> softmax should be exp()/1+∑exp()
You referring to Miller's blogpost?[0] There's not an error in attention. Adding the +1 actually makes it not attention because you no longer generate a probability distribution[1]. There's nothing really preventing attention to have a zero in any of the entries, the thing is that you probably won't get -inf (very large negative number) inside inner product and you're going to have a difficult time updating those weights via gradient descent.I've also tested it on many networks and different types of attention and I've yet to see a meaningful improvement (or even an improvement), even in generalization. It really is the training method... As to the paper, I'm also still at a big lost and honestly, if reviewing could not accept it. The results look good, but I can't tell why and there's some "black magic" going on here. - Figure 3 has "Transformer" and doesn't specify. Is this StableLM-3B-4E1T?

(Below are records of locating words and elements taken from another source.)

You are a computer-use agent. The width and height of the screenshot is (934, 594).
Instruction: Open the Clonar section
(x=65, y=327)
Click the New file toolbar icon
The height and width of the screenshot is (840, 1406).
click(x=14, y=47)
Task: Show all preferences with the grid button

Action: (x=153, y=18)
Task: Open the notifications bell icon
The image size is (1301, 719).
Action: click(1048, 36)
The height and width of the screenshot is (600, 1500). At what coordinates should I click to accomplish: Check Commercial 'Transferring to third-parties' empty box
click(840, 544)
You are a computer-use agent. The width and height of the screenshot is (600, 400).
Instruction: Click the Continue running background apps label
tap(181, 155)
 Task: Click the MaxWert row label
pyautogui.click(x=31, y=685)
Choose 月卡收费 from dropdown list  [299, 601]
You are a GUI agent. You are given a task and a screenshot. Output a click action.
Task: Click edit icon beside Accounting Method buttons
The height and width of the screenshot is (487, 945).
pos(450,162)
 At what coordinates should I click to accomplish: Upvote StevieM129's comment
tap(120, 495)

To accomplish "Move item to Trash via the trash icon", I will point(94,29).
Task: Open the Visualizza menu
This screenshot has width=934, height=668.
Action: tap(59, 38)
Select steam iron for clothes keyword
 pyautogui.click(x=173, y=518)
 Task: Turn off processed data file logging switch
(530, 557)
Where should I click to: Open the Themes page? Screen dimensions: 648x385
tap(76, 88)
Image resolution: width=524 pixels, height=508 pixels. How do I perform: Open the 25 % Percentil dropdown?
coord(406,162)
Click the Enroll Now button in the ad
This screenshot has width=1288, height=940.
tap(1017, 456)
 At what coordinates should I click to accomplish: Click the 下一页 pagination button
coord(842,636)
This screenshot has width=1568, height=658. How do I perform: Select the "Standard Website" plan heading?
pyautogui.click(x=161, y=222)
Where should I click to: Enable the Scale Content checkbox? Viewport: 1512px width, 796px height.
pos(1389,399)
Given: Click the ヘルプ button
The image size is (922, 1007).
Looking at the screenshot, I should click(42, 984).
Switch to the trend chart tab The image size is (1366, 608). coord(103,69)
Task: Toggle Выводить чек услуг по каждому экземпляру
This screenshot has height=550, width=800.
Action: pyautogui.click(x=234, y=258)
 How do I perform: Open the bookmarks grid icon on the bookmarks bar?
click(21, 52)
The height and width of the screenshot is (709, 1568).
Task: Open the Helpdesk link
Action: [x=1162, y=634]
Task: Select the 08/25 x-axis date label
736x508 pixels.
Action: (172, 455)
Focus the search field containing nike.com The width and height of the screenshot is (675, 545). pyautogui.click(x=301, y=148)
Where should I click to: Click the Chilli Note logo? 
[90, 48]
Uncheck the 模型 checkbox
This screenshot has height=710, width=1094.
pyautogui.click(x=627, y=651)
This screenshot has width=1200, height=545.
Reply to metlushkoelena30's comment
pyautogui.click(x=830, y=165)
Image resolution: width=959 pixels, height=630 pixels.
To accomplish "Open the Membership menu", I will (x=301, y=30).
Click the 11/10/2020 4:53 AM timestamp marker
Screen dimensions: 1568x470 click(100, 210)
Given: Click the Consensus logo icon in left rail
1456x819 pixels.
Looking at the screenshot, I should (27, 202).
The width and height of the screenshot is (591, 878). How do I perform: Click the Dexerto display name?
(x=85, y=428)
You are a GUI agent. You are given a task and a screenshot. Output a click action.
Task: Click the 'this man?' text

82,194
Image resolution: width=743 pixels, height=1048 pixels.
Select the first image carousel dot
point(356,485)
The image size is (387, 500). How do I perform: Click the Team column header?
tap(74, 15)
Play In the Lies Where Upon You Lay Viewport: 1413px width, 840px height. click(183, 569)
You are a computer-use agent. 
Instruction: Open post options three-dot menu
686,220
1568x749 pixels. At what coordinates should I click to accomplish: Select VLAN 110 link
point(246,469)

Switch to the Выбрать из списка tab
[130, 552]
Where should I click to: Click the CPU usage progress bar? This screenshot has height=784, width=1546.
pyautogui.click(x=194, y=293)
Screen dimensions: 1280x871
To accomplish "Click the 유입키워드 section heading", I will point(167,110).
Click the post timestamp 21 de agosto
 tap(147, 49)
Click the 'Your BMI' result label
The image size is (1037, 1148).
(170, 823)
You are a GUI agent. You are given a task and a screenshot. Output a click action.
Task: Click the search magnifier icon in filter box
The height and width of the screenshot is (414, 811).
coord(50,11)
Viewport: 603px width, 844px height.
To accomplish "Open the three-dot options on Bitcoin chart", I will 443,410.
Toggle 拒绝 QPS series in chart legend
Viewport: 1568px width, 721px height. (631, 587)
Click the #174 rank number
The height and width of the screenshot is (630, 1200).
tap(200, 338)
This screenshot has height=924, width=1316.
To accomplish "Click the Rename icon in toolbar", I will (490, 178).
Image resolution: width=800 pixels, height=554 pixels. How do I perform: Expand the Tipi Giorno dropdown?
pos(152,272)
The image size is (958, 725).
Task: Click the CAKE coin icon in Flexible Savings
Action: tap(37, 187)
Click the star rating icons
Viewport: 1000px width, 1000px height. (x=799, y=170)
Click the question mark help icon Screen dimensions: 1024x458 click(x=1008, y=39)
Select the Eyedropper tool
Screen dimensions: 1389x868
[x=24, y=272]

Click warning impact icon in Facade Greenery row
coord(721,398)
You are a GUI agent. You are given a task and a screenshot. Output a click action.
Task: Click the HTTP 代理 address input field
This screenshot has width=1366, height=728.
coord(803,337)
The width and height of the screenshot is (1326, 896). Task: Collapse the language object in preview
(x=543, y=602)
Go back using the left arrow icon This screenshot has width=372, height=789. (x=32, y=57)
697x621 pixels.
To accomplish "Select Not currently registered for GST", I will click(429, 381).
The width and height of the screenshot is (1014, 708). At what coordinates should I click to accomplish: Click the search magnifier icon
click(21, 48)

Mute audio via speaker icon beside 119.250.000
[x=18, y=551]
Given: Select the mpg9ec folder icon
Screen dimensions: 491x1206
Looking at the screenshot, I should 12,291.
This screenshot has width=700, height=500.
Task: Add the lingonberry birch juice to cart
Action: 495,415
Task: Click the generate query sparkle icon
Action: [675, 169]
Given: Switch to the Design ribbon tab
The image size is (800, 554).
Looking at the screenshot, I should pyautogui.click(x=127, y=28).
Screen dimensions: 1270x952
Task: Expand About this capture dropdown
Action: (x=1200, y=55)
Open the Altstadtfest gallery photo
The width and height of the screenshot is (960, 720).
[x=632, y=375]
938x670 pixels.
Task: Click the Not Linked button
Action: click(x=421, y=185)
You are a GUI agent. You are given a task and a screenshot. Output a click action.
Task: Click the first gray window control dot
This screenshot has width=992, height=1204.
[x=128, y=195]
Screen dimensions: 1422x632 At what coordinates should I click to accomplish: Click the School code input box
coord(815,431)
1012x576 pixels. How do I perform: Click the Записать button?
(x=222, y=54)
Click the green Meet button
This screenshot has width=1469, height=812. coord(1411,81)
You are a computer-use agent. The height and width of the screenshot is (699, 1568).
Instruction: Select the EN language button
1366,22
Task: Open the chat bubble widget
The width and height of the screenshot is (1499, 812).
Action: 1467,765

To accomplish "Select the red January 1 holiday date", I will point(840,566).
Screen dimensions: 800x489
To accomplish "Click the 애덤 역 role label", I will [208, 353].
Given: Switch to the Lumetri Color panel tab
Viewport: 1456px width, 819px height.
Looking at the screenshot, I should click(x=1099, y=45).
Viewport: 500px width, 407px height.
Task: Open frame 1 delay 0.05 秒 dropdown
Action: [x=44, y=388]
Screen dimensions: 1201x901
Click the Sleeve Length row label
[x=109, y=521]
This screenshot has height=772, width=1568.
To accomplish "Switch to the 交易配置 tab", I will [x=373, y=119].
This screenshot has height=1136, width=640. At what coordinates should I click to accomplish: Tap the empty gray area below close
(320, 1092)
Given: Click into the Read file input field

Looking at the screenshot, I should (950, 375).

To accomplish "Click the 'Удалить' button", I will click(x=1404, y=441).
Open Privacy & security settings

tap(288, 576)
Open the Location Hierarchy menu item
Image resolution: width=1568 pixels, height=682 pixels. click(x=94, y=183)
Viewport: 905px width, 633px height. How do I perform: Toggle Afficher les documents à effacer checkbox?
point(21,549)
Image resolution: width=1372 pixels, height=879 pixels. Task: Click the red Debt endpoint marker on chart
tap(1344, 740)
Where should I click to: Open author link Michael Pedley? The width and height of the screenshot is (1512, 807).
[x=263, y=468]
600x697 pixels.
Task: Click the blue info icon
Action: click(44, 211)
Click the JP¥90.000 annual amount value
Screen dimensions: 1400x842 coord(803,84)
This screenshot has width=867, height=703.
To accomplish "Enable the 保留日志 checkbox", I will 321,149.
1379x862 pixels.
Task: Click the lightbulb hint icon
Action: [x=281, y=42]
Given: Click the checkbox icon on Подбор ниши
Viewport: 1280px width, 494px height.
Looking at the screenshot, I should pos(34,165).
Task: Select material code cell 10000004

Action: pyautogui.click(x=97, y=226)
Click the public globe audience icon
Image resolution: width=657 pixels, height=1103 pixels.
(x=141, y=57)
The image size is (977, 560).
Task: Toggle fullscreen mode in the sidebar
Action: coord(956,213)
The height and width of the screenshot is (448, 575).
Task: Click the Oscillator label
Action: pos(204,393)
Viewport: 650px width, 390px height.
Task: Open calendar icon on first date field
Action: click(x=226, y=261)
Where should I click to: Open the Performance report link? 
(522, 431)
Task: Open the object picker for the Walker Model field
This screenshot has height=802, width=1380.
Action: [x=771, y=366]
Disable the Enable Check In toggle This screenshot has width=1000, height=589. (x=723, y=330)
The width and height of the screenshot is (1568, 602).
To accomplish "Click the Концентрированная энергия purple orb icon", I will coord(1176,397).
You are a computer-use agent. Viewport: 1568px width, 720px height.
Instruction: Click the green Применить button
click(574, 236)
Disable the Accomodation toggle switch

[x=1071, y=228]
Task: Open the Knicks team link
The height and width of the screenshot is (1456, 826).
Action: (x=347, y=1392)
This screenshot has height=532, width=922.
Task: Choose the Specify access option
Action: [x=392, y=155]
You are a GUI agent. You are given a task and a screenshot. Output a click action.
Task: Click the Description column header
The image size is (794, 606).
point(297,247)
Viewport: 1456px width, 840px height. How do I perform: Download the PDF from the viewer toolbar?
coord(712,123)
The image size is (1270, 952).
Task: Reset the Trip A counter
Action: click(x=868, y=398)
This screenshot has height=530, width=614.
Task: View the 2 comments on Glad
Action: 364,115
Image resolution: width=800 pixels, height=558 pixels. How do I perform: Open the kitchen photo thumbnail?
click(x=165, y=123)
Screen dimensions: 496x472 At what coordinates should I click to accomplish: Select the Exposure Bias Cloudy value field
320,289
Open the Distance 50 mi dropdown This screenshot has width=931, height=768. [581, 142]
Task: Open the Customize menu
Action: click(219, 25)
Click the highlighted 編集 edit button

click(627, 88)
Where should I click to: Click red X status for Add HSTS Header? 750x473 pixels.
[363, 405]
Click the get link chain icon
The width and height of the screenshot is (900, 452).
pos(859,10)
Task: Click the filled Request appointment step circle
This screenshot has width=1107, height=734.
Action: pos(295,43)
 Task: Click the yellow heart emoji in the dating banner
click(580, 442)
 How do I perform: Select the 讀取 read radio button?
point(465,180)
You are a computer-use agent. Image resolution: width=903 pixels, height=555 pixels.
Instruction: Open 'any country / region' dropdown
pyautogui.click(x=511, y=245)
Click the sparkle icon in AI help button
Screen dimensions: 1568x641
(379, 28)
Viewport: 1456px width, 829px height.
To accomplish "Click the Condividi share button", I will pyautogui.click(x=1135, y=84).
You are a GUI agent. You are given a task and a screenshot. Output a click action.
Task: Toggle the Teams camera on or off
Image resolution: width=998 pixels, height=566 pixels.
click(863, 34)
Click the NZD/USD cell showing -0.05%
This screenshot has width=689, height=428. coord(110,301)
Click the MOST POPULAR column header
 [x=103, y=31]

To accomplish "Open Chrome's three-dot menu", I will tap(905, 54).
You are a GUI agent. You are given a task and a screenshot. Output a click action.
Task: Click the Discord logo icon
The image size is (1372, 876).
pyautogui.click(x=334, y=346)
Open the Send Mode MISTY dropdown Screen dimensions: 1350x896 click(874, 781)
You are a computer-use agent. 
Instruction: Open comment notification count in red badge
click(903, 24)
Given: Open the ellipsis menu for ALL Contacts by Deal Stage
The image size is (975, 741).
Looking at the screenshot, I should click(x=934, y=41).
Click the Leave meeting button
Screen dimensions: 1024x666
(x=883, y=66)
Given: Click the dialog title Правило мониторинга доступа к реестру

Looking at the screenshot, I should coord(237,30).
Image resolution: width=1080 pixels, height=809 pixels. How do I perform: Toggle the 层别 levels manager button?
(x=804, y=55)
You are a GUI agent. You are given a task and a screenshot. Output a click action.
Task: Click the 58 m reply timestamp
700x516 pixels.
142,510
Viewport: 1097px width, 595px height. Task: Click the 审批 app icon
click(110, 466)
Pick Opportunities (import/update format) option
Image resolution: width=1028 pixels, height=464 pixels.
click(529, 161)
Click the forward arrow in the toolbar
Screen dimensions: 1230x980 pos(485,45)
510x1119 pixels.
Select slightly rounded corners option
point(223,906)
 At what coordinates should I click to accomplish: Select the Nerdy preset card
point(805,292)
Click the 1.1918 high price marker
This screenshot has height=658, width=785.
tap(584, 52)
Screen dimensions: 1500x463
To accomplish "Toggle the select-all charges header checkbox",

- What fucking dataset is this on? Stable has a WandB link[2] for that project and I don't see any experiment with similar (presumably entropy?) loss values (come on... this is fucking research... label your fucking graphs...)
- Where the fuck is the ablation? (Yes, I saw Fig 6 and Sec 3.8)
- How do I know that (assuming this is Stable) that the difference isn't just hyperparemeters? Or worse, GPUs! (yes, number of GPUs can change results due to sharding and this changing the statistics)
- How do I know it isn't down to 1k warmup steps instead of 5k?
- What about hidden size, layers, heads, or FFN size? Stable has 32/2560/32/? and this has 28/3072/12/8192 (these all will mess with sharding statistics too). Is the head dimension the same?
- How do I know it isn't down to the tokenizer?
- What is this magic? `0.8 - 0.6 * math.exp(-0.3 * depth)`
- Was this learned? Hand picked? This is a huge factor
- Any information about the learned parameters? Their final values? Trajectories?
- The code does not seem to be the same as whats in the algos...
Obviously they improved something, but there is nothing in the paper that is convincing me that it is the differential attention. There are too many parameters at play and how am I supposed to know that the difference is by the thing they are proposing. And more importantly, how much it is improved by that specific thing and not by other things. [0] https://www.evanmiller.org/attention-is-off-by-one.html
[1] This is a bit convoluted but without this condition many "alternative forms" you see would be equivalent to other architectures like linear layers or gated units. Term is not well defined, but this really appears to be the only agreed upon aspect, even if only implicitly stated. This is a much longer conversation though.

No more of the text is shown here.